:: What you are asked to do ::
Where does the string "arrow" appear in the records? Copy every line that contains it.

● ● ● ● ● ● ●

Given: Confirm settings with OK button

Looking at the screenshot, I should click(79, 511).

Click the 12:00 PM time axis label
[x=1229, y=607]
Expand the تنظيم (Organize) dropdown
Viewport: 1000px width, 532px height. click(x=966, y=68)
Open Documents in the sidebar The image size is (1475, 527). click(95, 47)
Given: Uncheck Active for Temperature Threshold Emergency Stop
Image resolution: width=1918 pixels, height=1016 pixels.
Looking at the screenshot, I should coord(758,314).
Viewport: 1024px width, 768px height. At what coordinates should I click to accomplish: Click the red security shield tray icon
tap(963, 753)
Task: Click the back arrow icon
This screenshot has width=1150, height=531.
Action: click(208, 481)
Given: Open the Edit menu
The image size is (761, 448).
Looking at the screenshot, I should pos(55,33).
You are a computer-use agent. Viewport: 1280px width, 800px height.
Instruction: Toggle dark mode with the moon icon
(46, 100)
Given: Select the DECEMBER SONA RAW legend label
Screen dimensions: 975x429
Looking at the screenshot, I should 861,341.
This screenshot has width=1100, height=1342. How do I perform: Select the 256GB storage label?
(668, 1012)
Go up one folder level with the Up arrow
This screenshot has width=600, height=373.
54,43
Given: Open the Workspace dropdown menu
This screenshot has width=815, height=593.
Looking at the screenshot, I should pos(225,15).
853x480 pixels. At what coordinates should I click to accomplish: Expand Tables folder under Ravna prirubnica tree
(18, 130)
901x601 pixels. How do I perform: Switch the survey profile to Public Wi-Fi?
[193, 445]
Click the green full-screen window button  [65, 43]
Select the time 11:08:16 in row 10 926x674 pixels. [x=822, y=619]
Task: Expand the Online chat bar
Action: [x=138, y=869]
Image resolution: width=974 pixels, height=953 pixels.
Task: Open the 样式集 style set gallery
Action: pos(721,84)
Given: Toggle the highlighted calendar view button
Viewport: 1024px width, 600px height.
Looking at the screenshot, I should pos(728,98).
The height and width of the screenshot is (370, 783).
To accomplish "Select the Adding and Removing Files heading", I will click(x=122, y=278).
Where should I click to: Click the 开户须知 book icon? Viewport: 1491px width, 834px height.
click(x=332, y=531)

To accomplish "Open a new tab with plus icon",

● ● ● ● ● ● ●

:: Response to this task ::
Task: Click the back arrow icon
Go up one folder level with the Up arrow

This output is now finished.